Input data:
# # # # # # #

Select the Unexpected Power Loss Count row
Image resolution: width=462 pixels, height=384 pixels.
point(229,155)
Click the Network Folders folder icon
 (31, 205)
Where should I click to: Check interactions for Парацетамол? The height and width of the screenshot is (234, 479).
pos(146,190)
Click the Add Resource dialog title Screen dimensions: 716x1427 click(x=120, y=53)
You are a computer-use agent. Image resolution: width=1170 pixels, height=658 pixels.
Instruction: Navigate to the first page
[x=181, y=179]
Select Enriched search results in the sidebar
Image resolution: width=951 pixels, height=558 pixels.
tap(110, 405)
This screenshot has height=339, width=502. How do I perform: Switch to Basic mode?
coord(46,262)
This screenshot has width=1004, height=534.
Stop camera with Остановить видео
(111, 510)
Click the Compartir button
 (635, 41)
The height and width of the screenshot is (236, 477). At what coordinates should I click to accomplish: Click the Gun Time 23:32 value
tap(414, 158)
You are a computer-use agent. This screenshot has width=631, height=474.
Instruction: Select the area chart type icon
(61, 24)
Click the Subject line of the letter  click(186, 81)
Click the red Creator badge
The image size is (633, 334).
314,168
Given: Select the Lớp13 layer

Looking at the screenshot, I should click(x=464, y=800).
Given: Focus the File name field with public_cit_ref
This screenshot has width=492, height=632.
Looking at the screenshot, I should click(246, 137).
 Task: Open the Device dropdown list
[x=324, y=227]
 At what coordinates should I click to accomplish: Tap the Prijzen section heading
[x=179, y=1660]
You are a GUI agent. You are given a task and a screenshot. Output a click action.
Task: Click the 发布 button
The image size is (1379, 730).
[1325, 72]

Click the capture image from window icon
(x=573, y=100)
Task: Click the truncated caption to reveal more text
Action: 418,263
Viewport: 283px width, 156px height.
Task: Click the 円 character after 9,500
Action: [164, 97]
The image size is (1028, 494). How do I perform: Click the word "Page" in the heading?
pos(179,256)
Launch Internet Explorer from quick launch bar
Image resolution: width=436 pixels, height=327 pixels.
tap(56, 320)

# # # # # # #

Problem to solve: The reply should hold only the lines from the beginning of the listing above through the line with "You are a computer-use agent. This", each one written exactly as it appears.

Solution for this problem:
Select the Unexpected Power Loss Count row
Image resolution: width=462 pixels, height=384 pixels.
point(229,155)
Click the Network Folders folder icon
 (31, 205)
Where should I click to: Check interactions for Парацетамол? The height and width of the screenshot is (234, 479).
pos(146,190)
Click the Add Resource dialog title Screen dimensions: 716x1427 click(x=120, y=53)
You are a computer-use agent. Image resolution: width=1170 pixels, height=658 pixels.
Instruction: Navigate to the first page
[x=181, y=179]
Select Enriched search results in the sidebar
Image resolution: width=951 pixels, height=558 pixels.
tap(110, 405)
This screenshot has height=339, width=502. How do I perform: Switch to Basic mode?
coord(46,262)
This screenshot has width=1004, height=534.
Stop camera with Остановить видео
(111, 510)
Click the Compartir button
 (635, 41)
The height and width of the screenshot is (236, 477). At what coordinates should I click to accomplish: Click the Gun Time 23:32 value
tap(414, 158)
You are a computer-use agent. This screenshot has width=631, height=474.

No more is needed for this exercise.